(Extracted records)
------------------------------------------------------------------------

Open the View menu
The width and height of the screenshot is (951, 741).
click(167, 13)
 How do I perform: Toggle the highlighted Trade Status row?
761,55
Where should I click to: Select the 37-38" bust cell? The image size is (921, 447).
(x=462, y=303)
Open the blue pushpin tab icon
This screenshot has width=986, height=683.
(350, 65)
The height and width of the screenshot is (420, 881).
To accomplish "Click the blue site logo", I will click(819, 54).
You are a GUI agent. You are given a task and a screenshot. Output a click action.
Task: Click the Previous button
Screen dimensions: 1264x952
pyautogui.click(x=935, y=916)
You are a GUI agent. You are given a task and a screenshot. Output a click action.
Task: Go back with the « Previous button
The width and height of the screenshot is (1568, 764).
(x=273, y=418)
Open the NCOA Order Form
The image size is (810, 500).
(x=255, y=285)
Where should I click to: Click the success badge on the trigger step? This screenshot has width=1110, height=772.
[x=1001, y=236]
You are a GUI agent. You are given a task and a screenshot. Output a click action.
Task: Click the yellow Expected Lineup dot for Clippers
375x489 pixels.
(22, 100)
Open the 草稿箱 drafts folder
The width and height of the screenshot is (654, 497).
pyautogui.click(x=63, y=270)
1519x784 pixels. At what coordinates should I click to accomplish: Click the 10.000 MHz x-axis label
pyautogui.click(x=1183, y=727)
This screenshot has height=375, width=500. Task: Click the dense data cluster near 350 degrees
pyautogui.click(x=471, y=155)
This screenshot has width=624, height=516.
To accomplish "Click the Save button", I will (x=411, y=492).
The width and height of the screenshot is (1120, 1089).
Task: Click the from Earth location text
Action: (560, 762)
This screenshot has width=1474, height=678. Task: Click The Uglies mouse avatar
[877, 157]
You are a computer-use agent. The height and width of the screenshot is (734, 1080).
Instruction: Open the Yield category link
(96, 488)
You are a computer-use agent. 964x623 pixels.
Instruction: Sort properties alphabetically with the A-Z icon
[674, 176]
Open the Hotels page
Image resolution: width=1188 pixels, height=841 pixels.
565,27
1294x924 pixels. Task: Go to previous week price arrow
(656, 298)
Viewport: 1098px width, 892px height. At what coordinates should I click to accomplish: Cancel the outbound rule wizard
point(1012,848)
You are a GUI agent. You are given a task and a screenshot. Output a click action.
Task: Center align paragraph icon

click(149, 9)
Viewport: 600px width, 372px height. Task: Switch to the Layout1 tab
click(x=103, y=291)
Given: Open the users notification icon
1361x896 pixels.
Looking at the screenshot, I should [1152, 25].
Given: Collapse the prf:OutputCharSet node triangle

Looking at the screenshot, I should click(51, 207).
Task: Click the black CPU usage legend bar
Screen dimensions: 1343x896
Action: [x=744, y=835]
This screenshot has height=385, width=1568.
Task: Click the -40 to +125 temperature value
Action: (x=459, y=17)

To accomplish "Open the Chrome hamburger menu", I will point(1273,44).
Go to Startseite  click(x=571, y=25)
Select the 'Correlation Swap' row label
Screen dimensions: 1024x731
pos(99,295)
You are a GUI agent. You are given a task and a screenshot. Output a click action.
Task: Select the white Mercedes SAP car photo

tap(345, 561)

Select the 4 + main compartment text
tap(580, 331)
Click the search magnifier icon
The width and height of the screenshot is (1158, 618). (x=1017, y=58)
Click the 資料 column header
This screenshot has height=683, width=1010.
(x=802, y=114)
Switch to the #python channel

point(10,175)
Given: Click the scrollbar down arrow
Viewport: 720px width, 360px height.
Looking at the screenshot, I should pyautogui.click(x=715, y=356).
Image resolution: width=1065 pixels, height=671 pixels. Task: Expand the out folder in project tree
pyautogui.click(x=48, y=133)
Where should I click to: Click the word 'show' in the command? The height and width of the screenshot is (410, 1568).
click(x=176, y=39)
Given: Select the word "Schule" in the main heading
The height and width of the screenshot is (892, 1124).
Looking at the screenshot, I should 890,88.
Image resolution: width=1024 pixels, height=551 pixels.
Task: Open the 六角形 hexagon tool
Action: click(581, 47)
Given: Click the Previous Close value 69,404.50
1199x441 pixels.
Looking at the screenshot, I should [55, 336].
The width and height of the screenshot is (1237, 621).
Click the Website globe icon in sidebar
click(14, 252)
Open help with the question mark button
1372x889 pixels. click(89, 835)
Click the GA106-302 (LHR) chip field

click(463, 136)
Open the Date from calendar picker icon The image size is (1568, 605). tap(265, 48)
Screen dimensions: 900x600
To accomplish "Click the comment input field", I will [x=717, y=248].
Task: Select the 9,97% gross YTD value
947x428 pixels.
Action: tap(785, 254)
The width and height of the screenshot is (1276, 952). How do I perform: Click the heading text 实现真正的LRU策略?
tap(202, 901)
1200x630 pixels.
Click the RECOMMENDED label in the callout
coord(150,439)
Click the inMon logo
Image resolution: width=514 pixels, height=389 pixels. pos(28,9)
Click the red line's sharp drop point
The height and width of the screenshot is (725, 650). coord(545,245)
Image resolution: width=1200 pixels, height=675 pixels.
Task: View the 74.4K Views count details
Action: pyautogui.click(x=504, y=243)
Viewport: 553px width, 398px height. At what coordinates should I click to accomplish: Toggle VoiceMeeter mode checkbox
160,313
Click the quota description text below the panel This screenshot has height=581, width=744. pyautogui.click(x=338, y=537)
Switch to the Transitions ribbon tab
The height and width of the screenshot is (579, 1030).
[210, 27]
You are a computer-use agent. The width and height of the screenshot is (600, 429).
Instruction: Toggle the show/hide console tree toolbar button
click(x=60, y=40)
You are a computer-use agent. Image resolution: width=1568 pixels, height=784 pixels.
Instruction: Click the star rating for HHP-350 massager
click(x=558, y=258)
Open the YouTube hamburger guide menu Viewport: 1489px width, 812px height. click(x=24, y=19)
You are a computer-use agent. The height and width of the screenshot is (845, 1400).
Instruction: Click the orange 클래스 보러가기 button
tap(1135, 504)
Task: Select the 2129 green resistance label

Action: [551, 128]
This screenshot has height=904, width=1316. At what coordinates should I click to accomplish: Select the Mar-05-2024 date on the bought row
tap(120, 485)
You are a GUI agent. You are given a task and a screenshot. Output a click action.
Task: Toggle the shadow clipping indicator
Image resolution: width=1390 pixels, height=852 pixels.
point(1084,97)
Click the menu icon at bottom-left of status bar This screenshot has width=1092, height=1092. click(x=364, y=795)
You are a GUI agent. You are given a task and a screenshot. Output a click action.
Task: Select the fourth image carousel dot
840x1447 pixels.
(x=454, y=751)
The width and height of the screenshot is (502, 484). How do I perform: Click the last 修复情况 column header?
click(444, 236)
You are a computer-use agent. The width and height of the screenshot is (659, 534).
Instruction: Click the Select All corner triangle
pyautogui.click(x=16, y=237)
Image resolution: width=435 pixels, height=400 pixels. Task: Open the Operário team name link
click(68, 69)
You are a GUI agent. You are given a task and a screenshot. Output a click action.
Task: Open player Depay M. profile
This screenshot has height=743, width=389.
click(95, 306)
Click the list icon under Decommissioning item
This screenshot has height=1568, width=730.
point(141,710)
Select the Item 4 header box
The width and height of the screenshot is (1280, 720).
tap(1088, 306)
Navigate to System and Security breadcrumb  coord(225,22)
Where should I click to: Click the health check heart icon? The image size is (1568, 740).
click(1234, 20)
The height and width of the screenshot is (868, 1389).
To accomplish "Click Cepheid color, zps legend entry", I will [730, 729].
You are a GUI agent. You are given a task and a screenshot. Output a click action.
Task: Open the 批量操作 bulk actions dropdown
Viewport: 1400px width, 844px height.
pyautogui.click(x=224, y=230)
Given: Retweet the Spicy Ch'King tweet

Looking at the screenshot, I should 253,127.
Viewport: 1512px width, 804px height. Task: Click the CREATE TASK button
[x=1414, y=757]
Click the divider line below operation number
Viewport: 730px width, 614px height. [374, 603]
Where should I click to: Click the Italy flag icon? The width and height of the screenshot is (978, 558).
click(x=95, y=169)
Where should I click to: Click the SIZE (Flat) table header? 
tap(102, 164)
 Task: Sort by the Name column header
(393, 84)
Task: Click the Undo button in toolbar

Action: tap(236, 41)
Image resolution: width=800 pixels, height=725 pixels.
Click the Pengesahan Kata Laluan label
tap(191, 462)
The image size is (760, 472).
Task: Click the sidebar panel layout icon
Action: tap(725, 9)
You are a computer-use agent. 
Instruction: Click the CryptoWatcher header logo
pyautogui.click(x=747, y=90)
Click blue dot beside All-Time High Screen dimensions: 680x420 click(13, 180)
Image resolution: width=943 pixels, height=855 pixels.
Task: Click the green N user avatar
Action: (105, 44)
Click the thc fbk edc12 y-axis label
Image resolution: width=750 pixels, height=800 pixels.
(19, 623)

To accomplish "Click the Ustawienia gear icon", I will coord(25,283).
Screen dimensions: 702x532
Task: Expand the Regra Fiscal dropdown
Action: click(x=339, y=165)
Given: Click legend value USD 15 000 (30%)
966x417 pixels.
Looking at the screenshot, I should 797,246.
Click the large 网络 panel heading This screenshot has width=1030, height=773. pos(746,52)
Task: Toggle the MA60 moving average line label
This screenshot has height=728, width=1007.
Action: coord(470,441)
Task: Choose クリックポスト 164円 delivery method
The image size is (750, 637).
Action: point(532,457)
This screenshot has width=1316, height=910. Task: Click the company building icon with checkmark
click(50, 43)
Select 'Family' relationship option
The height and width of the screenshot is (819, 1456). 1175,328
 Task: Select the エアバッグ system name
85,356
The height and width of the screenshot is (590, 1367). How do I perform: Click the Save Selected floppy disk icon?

------------------------------------------------------------------------

*Task instructions:* Which of the lines above contain "menu"? Return them all.

*Your response:*
Open the View menu
To accomplish "Open the Chrome hamburger menu", I will point(1273,44).
Open the YouTube hamburger guide menu Viewport: 1489px width, 812px height. click(x=24, y=19)
Click the menu icon at bottom-left of status bar This screenshot has width=1092, height=1092. click(x=364, y=795)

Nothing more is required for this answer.